#### [EXERCISE DIRECTIONS]
Copy exactly the lines from the first line of the records below through the line containing "RequestContentScript (28, 1413)", including both, and nothing else.

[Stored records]
= Beginning of Section =
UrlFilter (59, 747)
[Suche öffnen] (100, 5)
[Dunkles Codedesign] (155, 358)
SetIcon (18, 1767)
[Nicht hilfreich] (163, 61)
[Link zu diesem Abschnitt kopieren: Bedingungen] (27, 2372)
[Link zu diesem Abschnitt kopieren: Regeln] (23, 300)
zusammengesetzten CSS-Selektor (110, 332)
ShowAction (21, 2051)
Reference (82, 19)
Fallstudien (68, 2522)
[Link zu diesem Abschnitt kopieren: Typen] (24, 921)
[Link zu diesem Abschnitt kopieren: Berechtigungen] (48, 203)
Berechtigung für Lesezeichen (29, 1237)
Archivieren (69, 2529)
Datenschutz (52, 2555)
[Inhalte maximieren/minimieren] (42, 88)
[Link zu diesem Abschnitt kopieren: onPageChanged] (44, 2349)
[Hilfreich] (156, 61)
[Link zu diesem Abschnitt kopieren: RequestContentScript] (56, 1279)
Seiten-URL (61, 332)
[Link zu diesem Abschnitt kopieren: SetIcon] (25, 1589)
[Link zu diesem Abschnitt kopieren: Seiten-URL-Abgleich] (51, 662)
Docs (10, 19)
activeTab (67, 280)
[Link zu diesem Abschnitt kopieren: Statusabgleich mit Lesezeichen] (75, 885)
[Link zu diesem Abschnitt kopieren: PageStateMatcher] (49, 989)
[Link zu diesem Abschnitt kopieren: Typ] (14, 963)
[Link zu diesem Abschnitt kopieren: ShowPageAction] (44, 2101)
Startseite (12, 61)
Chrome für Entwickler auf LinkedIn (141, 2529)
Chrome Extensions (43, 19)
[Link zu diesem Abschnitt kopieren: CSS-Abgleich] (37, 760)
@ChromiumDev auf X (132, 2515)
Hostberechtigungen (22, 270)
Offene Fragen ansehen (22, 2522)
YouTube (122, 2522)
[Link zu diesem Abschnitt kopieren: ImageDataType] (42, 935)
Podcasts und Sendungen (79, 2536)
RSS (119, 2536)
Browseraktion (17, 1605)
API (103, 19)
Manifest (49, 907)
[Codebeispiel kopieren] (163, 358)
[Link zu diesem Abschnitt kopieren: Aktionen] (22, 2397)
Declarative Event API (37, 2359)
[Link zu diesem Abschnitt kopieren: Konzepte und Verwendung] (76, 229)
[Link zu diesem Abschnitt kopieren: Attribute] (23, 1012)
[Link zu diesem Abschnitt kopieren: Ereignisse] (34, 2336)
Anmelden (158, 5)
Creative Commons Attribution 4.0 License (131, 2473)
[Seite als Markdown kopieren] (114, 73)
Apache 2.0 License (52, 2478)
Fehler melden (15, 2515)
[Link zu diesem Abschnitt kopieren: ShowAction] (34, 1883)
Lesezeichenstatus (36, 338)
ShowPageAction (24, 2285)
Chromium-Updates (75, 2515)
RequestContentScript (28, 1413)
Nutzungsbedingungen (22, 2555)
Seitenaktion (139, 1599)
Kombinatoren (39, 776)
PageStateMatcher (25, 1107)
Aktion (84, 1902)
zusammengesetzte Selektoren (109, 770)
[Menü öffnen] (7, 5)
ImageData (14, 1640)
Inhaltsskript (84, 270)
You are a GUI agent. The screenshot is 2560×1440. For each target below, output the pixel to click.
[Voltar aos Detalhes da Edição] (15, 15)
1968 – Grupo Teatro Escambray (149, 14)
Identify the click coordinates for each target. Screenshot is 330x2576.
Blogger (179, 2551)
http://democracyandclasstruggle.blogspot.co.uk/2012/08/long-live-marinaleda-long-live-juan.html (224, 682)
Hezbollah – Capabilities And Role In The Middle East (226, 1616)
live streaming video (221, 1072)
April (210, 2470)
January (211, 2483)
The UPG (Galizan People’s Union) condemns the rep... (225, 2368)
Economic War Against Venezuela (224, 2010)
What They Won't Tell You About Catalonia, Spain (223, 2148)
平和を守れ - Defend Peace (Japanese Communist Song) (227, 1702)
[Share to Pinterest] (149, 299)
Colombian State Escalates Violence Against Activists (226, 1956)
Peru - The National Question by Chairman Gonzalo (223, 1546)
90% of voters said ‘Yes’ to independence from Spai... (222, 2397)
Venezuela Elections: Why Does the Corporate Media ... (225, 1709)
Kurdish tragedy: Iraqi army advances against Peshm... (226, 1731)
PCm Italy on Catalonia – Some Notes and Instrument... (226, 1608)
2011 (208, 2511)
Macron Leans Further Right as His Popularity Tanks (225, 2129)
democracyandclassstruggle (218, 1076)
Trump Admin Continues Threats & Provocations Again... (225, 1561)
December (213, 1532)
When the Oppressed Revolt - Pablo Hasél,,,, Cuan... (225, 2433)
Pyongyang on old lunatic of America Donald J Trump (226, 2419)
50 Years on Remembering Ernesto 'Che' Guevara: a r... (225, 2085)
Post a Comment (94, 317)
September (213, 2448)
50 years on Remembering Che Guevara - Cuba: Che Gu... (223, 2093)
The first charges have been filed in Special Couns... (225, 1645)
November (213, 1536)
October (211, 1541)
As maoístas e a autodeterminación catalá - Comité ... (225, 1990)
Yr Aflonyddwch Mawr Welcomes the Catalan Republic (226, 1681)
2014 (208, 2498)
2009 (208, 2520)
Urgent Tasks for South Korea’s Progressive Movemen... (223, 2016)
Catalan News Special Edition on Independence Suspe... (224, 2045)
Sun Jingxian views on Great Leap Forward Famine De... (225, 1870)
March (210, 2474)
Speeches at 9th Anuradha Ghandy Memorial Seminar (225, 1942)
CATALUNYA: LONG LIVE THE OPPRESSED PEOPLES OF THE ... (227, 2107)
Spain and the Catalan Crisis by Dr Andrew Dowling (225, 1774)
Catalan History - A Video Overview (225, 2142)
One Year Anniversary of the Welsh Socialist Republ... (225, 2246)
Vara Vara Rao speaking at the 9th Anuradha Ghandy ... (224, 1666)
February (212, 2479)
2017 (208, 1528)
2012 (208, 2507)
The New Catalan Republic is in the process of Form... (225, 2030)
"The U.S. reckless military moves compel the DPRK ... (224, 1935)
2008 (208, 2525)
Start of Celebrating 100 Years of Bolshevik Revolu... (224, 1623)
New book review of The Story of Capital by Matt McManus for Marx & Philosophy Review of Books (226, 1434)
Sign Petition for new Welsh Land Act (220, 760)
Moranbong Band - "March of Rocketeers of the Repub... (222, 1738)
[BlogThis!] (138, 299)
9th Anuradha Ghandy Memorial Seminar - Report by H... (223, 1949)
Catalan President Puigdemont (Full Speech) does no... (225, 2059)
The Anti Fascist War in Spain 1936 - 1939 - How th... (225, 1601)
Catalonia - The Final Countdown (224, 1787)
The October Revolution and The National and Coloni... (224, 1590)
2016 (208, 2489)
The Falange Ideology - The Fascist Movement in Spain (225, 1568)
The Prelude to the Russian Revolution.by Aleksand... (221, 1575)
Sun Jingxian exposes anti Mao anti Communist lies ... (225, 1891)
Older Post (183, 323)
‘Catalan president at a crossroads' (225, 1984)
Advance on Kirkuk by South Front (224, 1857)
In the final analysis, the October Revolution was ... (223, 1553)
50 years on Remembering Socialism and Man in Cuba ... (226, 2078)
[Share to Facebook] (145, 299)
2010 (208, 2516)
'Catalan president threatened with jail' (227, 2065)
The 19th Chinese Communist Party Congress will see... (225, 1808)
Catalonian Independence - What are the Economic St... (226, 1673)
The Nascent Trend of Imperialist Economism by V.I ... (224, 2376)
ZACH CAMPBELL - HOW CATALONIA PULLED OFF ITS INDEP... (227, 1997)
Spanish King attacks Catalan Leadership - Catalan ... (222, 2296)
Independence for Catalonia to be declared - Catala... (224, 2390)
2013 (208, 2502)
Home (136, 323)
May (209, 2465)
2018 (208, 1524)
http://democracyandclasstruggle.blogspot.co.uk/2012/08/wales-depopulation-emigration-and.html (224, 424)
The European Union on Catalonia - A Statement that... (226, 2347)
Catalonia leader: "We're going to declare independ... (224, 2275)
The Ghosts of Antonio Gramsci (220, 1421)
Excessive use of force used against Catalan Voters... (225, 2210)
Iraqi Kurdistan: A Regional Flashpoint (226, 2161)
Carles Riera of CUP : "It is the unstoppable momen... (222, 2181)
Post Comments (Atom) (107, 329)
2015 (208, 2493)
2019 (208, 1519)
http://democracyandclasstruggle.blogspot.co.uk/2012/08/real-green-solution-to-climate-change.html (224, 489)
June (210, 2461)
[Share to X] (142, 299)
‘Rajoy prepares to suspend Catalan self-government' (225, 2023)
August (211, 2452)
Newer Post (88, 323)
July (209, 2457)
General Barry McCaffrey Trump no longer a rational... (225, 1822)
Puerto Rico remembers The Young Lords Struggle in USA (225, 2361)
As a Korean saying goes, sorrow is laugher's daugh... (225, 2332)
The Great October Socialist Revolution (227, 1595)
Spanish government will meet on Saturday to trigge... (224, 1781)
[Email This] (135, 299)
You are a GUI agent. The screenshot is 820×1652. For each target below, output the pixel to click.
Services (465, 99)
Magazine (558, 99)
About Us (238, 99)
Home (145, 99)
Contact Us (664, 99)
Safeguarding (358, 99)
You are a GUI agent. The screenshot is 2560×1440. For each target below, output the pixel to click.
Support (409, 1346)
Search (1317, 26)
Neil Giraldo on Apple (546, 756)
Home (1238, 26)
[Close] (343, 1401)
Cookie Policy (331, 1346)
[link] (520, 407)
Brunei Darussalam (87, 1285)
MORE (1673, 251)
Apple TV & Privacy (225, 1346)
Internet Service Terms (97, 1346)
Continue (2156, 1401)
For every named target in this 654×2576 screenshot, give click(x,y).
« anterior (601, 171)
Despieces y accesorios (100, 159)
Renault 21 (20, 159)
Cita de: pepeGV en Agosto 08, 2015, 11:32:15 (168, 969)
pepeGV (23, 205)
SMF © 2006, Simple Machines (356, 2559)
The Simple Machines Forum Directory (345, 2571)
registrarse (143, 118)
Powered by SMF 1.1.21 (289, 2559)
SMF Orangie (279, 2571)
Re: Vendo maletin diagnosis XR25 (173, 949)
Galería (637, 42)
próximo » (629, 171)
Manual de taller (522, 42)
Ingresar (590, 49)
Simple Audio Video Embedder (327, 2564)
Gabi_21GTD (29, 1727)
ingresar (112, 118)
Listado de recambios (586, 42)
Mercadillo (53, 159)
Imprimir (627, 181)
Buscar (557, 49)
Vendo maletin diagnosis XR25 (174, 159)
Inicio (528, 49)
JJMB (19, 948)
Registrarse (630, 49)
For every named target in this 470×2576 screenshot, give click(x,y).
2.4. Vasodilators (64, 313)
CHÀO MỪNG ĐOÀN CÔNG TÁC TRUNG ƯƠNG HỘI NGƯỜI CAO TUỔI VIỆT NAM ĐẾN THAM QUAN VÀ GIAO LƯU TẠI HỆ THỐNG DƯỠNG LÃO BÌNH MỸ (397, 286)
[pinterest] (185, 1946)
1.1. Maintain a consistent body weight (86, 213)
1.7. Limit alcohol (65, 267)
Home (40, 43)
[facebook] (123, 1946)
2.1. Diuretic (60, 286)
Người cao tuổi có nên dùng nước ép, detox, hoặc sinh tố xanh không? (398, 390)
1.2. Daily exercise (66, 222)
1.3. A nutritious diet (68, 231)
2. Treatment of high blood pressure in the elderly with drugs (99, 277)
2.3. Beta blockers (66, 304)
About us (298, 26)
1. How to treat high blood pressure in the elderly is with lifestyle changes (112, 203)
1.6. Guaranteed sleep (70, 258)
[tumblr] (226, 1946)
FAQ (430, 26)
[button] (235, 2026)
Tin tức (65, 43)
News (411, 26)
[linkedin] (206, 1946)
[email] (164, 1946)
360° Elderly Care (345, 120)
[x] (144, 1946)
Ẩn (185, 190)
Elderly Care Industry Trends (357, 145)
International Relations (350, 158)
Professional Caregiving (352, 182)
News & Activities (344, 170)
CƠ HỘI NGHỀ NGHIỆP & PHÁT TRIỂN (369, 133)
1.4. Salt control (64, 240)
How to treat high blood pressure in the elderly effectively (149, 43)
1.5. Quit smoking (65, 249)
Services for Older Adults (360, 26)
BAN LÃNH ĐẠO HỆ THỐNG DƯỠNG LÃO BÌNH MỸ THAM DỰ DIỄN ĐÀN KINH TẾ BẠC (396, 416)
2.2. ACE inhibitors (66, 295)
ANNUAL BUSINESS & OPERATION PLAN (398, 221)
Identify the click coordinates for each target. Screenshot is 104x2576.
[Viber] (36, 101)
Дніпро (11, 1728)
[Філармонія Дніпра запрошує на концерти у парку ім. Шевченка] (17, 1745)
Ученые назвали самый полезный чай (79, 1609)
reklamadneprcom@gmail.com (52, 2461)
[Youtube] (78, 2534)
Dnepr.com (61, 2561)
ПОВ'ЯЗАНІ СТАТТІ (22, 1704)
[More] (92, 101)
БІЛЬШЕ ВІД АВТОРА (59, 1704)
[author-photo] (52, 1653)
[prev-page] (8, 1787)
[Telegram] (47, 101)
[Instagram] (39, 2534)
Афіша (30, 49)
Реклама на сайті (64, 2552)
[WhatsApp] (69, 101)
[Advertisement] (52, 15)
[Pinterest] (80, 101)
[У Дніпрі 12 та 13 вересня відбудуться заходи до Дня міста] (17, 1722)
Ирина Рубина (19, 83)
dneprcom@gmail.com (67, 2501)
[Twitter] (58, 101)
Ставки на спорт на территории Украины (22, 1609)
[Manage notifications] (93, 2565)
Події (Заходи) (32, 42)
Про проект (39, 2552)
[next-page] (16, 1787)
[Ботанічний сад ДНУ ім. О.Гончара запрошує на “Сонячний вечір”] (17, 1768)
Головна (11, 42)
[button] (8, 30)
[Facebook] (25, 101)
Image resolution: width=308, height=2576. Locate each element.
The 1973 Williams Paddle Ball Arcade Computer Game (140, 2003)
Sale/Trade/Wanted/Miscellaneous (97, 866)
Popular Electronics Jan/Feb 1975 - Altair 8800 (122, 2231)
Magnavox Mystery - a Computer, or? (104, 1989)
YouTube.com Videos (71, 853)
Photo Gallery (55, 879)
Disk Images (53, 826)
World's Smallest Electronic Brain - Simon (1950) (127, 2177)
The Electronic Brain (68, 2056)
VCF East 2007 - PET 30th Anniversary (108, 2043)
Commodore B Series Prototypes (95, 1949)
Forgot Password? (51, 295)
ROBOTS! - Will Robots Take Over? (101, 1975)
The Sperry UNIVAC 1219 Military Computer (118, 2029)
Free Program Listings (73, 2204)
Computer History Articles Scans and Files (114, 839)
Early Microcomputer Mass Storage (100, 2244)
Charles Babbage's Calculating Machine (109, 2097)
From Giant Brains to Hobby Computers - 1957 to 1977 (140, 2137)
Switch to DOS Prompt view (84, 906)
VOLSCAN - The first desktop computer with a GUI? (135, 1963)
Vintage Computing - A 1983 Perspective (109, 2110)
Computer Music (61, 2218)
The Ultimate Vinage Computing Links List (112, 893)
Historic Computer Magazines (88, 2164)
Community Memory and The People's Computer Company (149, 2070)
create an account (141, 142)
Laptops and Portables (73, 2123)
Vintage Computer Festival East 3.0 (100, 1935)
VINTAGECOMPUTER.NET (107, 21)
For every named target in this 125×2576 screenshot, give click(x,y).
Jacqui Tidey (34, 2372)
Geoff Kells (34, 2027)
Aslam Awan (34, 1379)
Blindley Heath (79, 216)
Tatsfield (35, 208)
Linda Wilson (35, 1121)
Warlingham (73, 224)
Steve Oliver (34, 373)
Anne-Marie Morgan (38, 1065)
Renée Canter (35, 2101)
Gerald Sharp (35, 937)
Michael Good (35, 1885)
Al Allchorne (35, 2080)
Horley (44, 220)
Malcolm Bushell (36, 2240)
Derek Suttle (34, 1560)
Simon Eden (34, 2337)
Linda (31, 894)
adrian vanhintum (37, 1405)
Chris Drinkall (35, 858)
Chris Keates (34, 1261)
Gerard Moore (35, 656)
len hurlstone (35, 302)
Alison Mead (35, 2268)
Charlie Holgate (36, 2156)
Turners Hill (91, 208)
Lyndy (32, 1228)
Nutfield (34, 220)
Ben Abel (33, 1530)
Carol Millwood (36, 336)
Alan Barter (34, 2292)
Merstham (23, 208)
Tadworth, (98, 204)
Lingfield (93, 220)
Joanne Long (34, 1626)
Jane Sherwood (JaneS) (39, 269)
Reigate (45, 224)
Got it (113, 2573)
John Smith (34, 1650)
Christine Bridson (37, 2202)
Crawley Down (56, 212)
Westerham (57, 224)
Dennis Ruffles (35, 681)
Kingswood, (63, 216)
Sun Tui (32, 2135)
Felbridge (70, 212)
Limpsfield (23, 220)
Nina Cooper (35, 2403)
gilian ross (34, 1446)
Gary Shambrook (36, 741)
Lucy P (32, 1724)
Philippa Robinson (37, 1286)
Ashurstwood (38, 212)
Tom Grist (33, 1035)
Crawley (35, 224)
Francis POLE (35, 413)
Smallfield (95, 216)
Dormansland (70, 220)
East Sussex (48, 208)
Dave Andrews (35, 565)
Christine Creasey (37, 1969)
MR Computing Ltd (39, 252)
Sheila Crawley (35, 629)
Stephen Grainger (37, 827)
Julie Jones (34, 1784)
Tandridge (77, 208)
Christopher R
= End of Section =
#### [SOLUTION TO THIS TASK]
UrlFilter (59, 747)
[Suche öffnen] (100, 5)
[Dunkles Codedesign] (155, 358)
SetIcon (18, 1767)
[Nicht hilfreich] (163, 61)
[Link zu diesem Abschnitt kopieren: Bedingungen] (27, 2372)
[Link zu diesem Abschnitt kopieren: Regeln] (23, 300)
zusammengesetzten CSS-Selektor (110, 332)
ShowAction (21, 2051)
Reference (82, 19)
Fallstudien (68, 2522)
[Link zu diesem Abschnitt kopieren: Typen] (24, 921)
[Link zu diesem Abschnitt kopieren: Berechtigungen] (48, 203)
Berechtigung für Lesezeichen (29, 1237)
Archivieren (69, 2529)
Datenschutz (52, 2555)
[Inhalte maximieren/minimieren] (42, 88)
[Link zu diesem Abschnitt kopieren: onPageChanged] (44, 2349)
[Hilfreich] (156, 61)
[Link zu diesem Abschnitt kopieren: RequestContentScript] (56, 1279)
Seiten-URL (61, 332)
[Link zu diesem Abschnitt kopieren: SetIcon] (25, 1589)
[Link zu diesem Abschnitt kopieren: Seiten-URL-Abgleich] (51, 662)
Docs (10, 19)
activeTab (67, 280)
[Link zu diesem Abschnitt kopieren: Statusabgleich mit Lesezeichen] (75, 885)
[Link zu diesem Abschnitt kopieren: PageStateMatcher] (49, 989)
[Link zu diesem Abschnitt kopieren: Typ] (14, 963)
[Link zu diesem Abschnitt kopieren: ShowPageAction] (44, 2101)
Startseite (12, 61)
Chrome für Entwickler auf LinkedIn (141, 2529)
Chrome Extensions (43, 19)
[Link zu diesem Abschnitt kopieren: CSS-Abgleich] (37, 760)
@ChromiumDev auf X (132, 2515)
Hostberechtigungen (22, 270)
Offene Fragen ansehen (22, 2522)
YouTube (122, 2522)
[Link zu diesem Abschnitt kopieren: ImageDataType] (42, 935)
Podcasts und Sendungen (79, 2536)
RSS (119, 2536)
Browseraktion (17, 1605)
API (103, 19)
Manifest (49, 907)
[Codebeispiel kopieren] (163, 358)
[Link zu diesem Abschnitt kopieren: Aktionen] (22, 2397)
Declarative Event API (37, 2359)
[Link zu diesem Abschnitt kopieren: Konzepte und Verwendung] (76, 229)
[Link zu diesem Abschnitt kopieren: Attribute] (23, 1012)
[Link zu diesem Abschnitt kopieren: Ereignisse] (34, 2336)
Anmelden (158, 5)
Creative Commons Attribution 4.0 License (131, 2473)
[Seite als Markdown kopieren] (114, 73)
Apache 2.0 License (52, 2478)
Fehler melden (15, 2515)
[Link zu diesem Abschnitt kopieren: ShowAction] (34, 1883)
Lesezeichenstatus (36, 338)
ShowPageAction (24, 2285)
Chromium-Updates (75, 2515)
RequestContentScript (28, 1413)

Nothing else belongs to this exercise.